Just when I was about to write how our local UPS office picked up the ball after main office dropped it – they blew it above the sky. Hour later I got a call from our local UPS office and nice lady promised that driver would contact me about an hour before dropping off my package AND drop-off will happen after five. Well, I said, thank you, this really saves me a lot of trouble.
I got home something before six o’clock and find a third UPS InfoNotice flying on the floor. Which means that driver didn’t call me, at least I haven’t seen any missed calls on my phone. Tough luck, I said, and drove my 30 minutes to UPS pickup location. Today was a lights-on day, since the garbage truck garage across from UPS yard was lit to its fullest. Nice teamwork! Got inside at around 9:30pm – and the line was worse than those at the airport on Thanksgiving. In just under 30 minutes I got to the clerk who grabbed my InfoNotice and went after my package. In about two minutes he emerged back only to tell me that… they lost my package. “It’s somewhere in the building, we just can’t find it”. Nice. The guy seemed upset that I came over for the missing package and I kind of agreed that I was better off picking up the package that wasn’t missing. But this is life and my package that UPS was trying to deliver three times got lost. Guess it got upset too.
Now to the brighter part. Few hours after I’ve published the previous post I got a comment from UPS’s PR lady. I held off the comment until I came back from pickup to at least say that the problem got resolved. Well it’s not and it’s not actually my problem. Here’s why.
UPS is best if you order something to the location where you are present during business hours. These guys probably great for serving businesses and all, but regular folks who work day jobs and hope they can get their stuff after hours get sidestepped. I’d rather take my wife to a movie or take her out on a Friday night than spend hour and half picking up stuff that was supposed to be delivered three days ago. So, here my words to Debbie, who wrote “you’ve really had a hassle with this shipment“. Debbie, I hadn’t had a hassle. It’s the way UPS works for all who can’t schedule a delivery to their work address. That’s the kind of service (or rather lack of it) that all those people in line at 10PM on Friday night are getting. It would be just honest to state right there on your brown web site: “We’re doing business from 9 to 5. If you want to pick up your stuff any other time – come and get it yourself, you loosers”.
Rant mode off.
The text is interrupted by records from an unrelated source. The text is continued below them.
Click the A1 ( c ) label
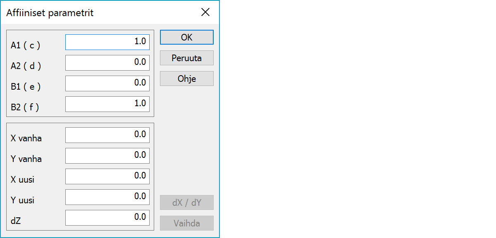Viewport: 496px width, 238px height. click(26, 45)
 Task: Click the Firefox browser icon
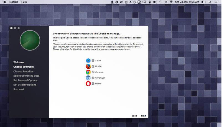click(x=88, y=66)
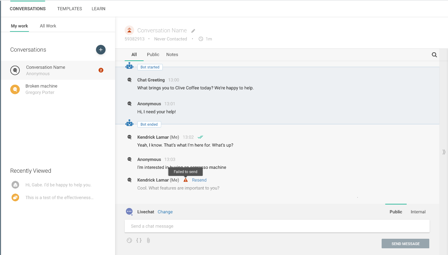
Task: Attach a file using paperclip icon
Action: pyautogui.click(x=148, y=241)
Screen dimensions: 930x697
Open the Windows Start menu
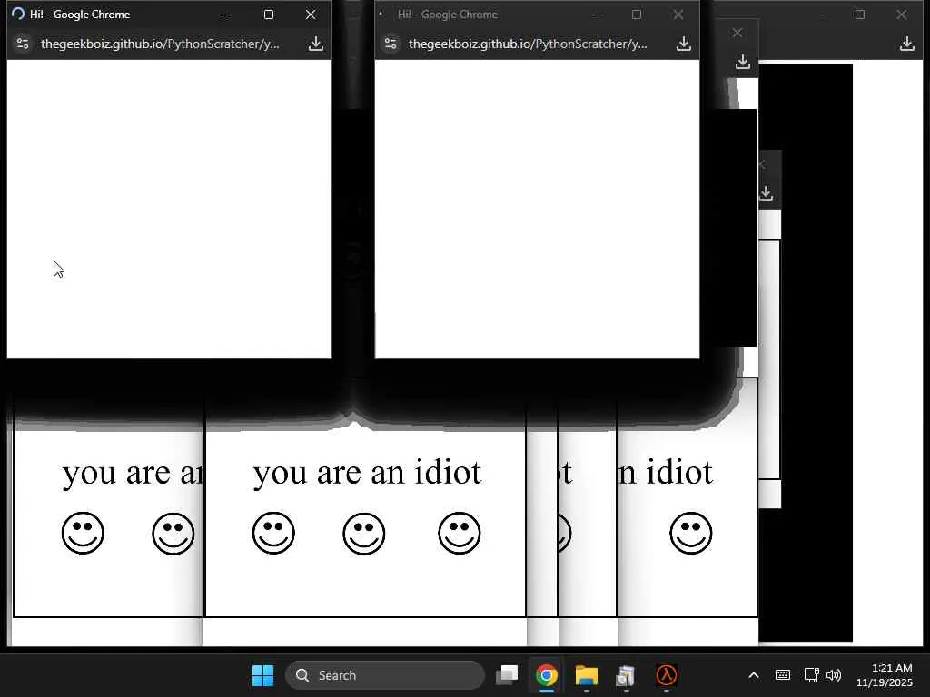tap(262, 675)
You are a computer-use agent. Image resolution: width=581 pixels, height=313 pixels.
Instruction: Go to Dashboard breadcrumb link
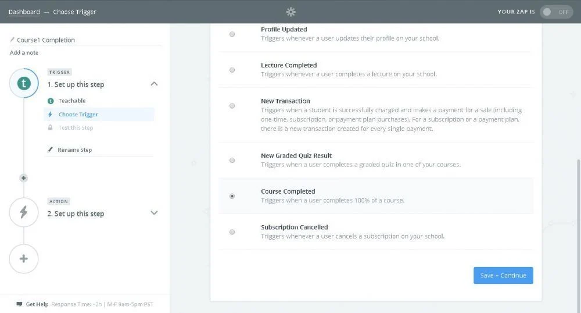click(24, 12)
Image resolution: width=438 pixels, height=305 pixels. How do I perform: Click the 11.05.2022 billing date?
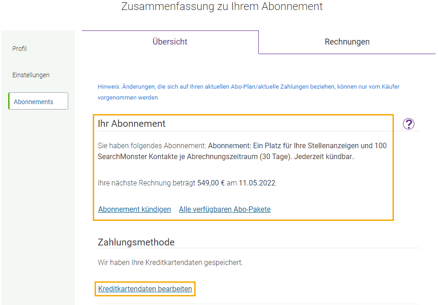tap(257, 183)
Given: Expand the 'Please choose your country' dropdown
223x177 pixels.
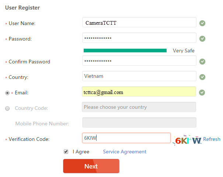Looking at the screenshot, I should [x=139, y=107].
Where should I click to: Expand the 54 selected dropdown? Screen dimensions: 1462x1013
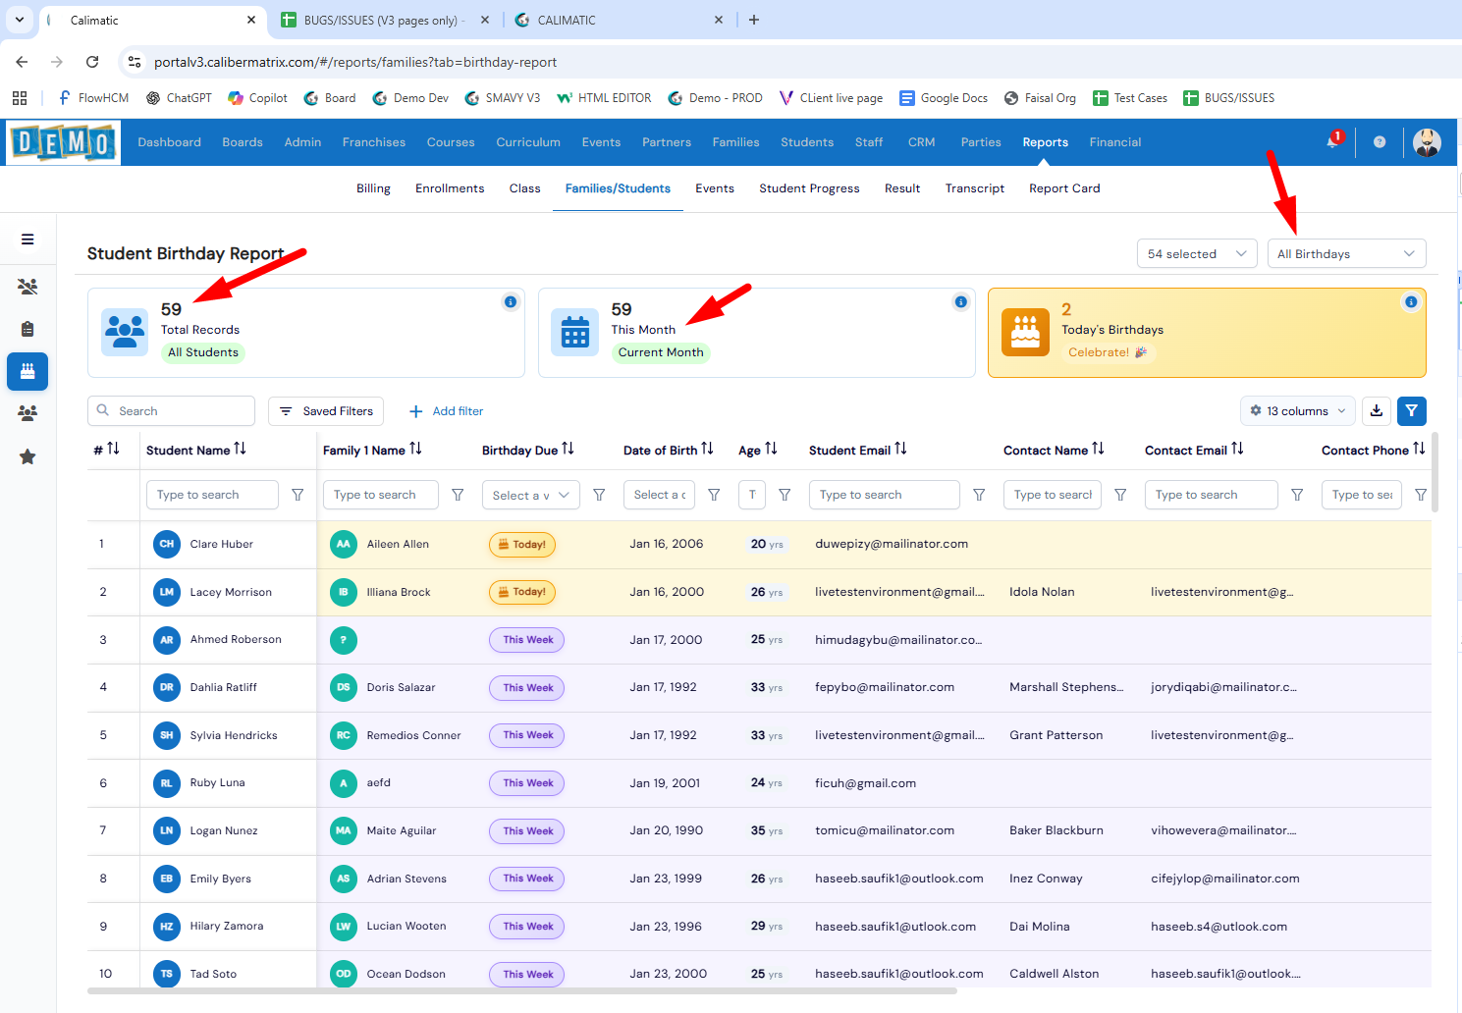click(x=1196, y=254)
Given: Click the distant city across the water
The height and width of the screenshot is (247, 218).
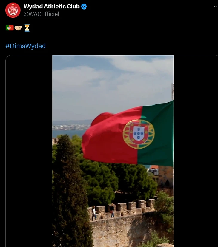Looking at the screenshot, I should point(71,127).
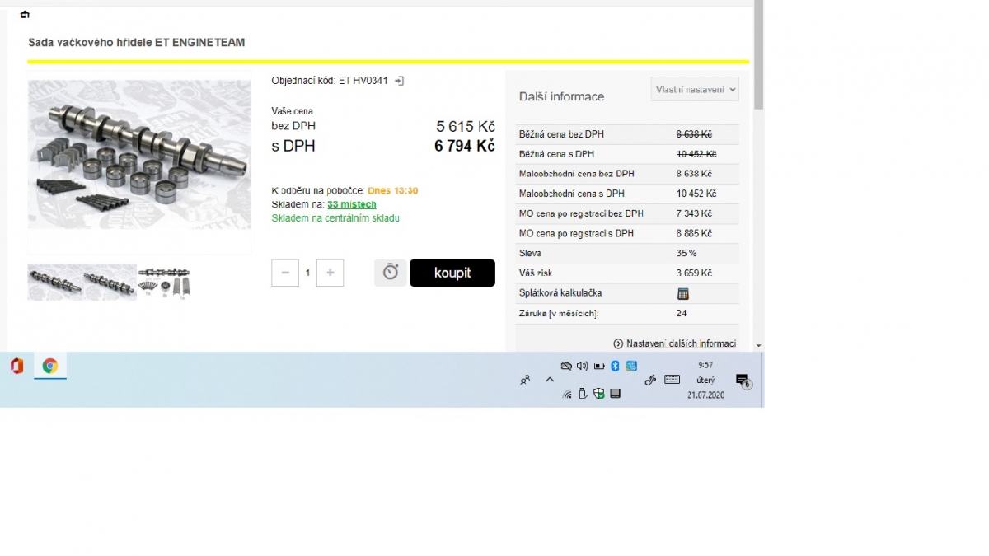The width and height of the screenshot is (989, 556).
Task: Decrease quantity with the minus button
Action: [x=285, y=273]
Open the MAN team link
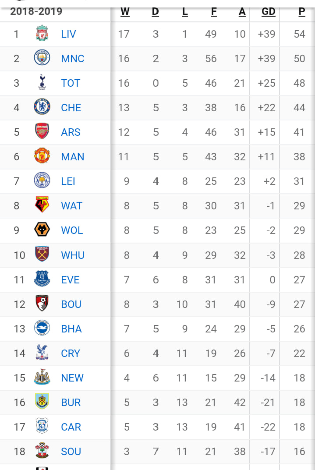This screenshot has width=315, height=470. [73, 157]
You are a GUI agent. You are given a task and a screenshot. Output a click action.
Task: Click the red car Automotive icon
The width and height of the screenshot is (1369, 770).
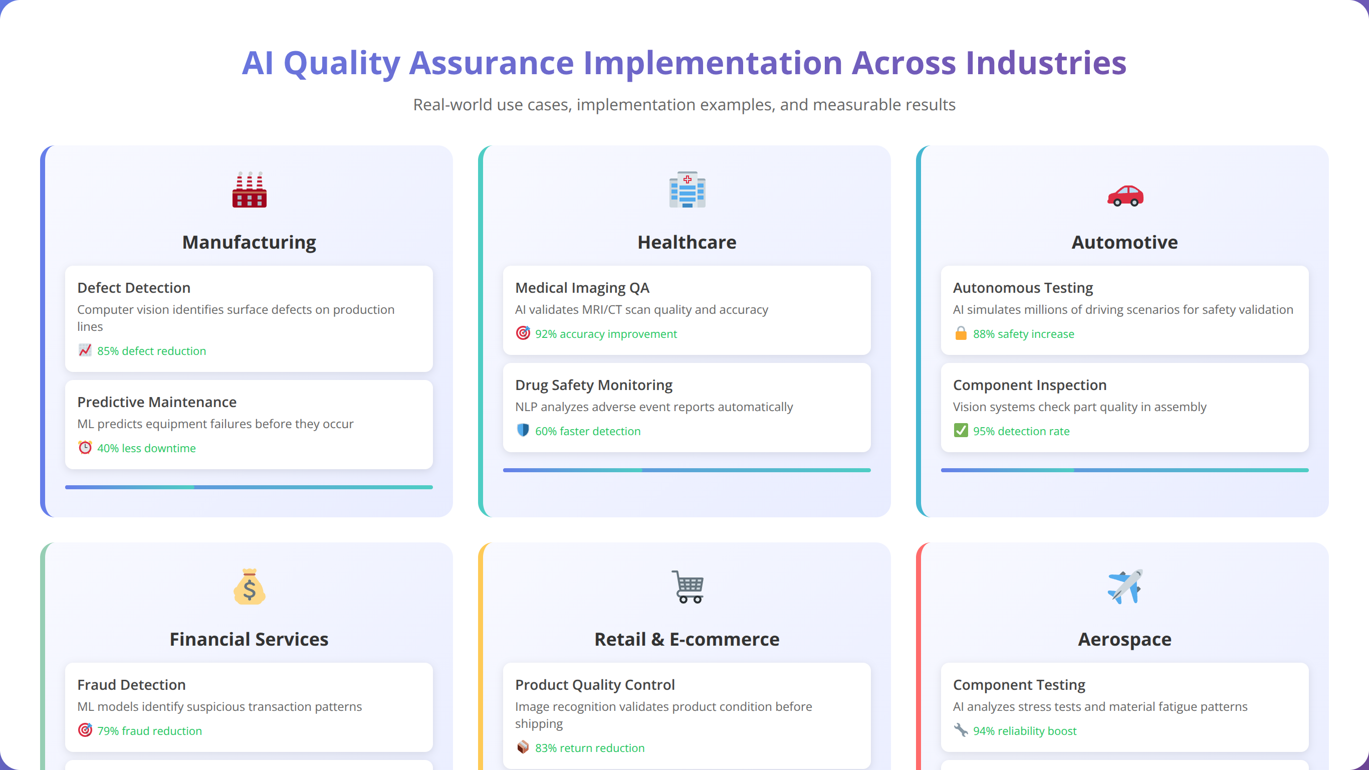(1125, 195)
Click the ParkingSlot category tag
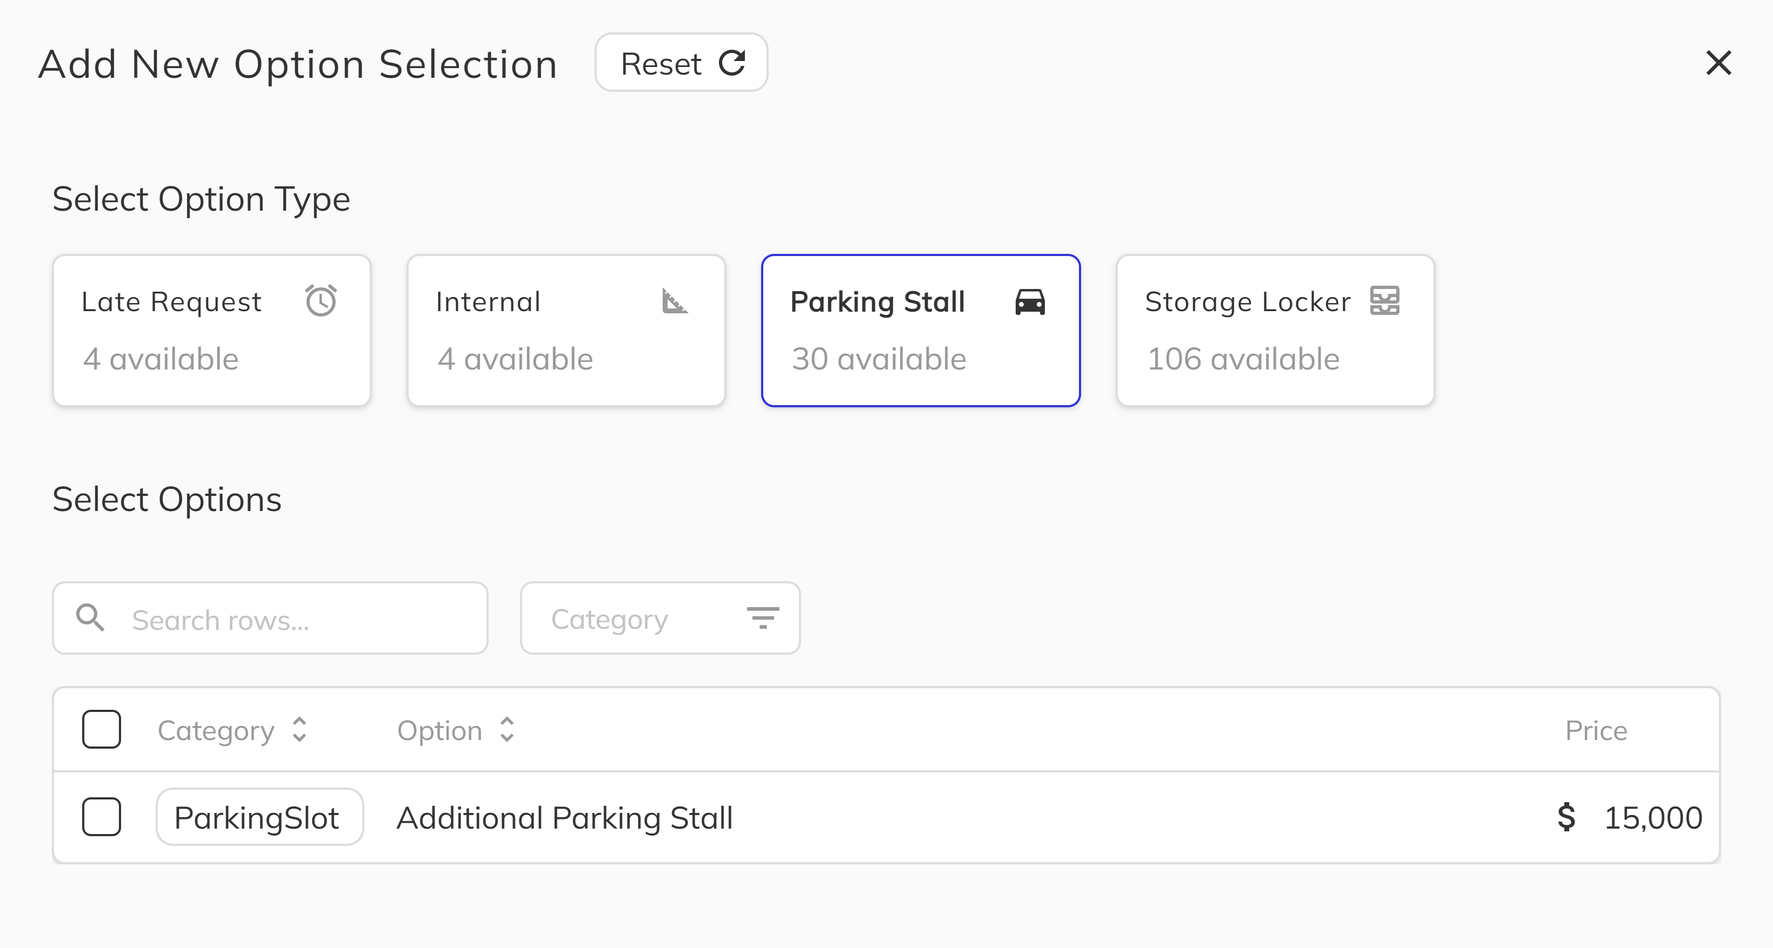This screenshot has height=948, width=1773. click(259, 817)
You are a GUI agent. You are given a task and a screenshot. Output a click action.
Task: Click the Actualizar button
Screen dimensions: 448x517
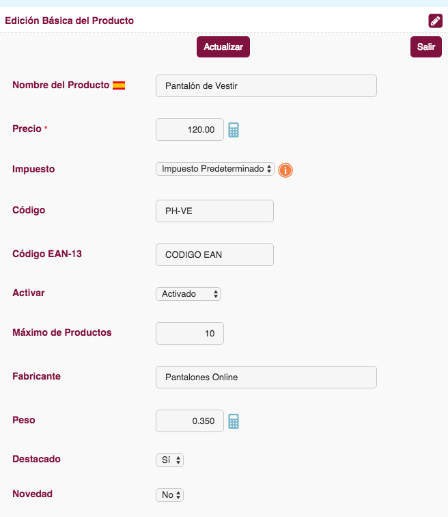(223, 47)
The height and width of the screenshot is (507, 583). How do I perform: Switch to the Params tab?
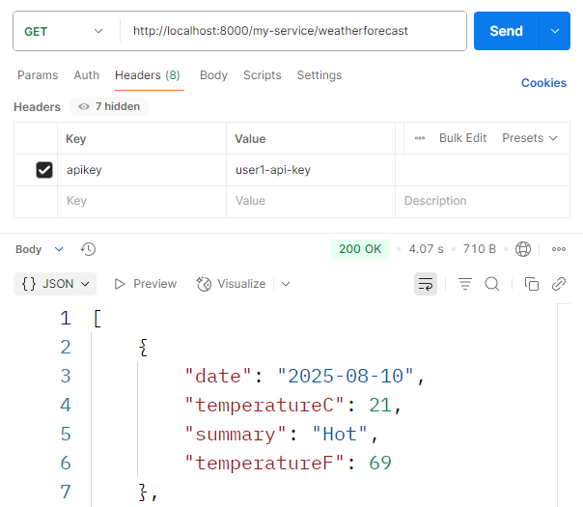(x=38, y=75)
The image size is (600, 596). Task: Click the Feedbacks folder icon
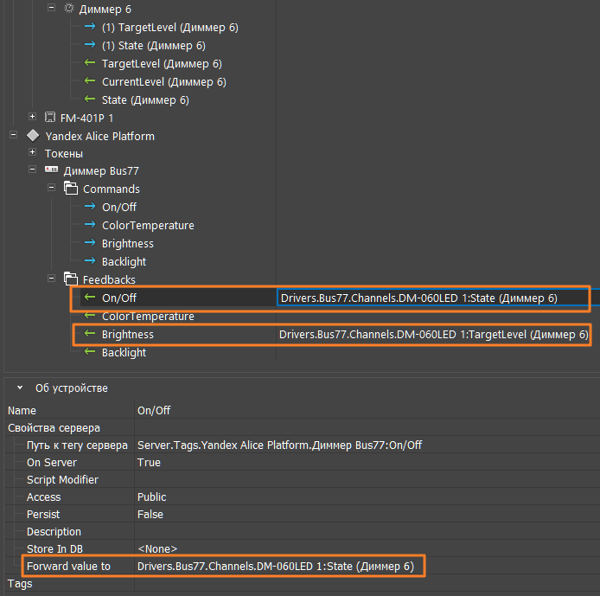click(x=70, y=280)
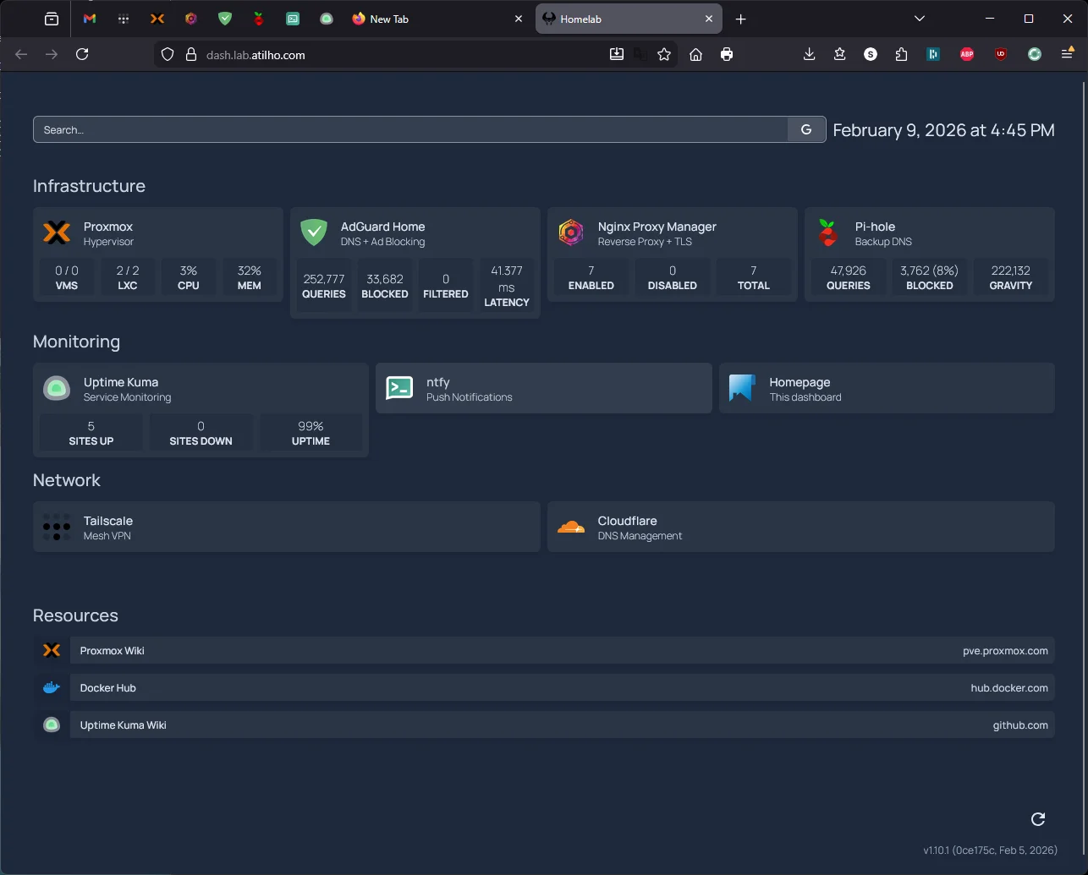Open the Proxmox hypervisor widget icon
The height and width of the screenshot is (875, 1088).
click(56, 232)
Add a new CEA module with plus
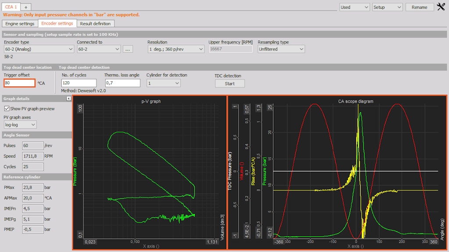Viewport: 449px width, 252px height. point(26,7)
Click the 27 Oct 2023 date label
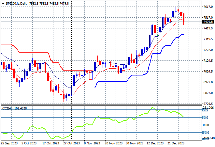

Debbie, this is still for you, though. The economy is tough, and if tomorrow someone’s gonna start a shitstorm on Twitter about how not to use UPS but use FedEx or USPS instead – you gonna have a problem. I don’t depend on UPS in my ways of doing business, but I have plenty of clients who do and they aren’t all that satisfied either. Here’s the moment of opportunity and innovation for UPS. Google the term “cell phone”. I’ve heard they’re good in establishing a two-way communication between two people, in your case – the driver and dispatch. You can also google “blackberry” and “gps phone”. Sending one-way messages to driver’s pager is so last century. Call those guys at Sprint, AT&T or Verizon, get a contract. I’m sure with tough times like these you will have an upper hand in negotiation a good deal. Next step – map your drivers. Know exactly where they are any time of the day. If you need someone to do it for you – hire me, I can get this done for you. Next step (here comes the trick!) – ask your customers when they want their package delivered. Seriously. For real. Don’t just game the numbers (“we deliver more packages…”), but actually deliver them. When customers want. Here’s how: you have live traffic maps (Google does it as well as other providers) plus you have exact location of each of your drivers. You can minimize their time driving by reshaping their route in real time according to traffic patterns. This means less gas burned, less time wasted, less destinations visited multiple times. With the money saved ask a quarter of your drivers to work second shift – from 2pm to 11pm. You won’t need many people because I imagine most of the deliveries would still be within 8 to 6 time frame. You already charge a bit more for residential deliveries, so here’s a way to put those extras plus whatever you saved to good use. This will unload the 8 to 6 schedule somewhat and reduce return trips. I’m sure you can have your own quality improvement department cough up the real numbers to do the math. But in addition to this all – you will get a customer satisfaction beyond any imaginable level. Which means – more business for your company. Isn’t it a win-win?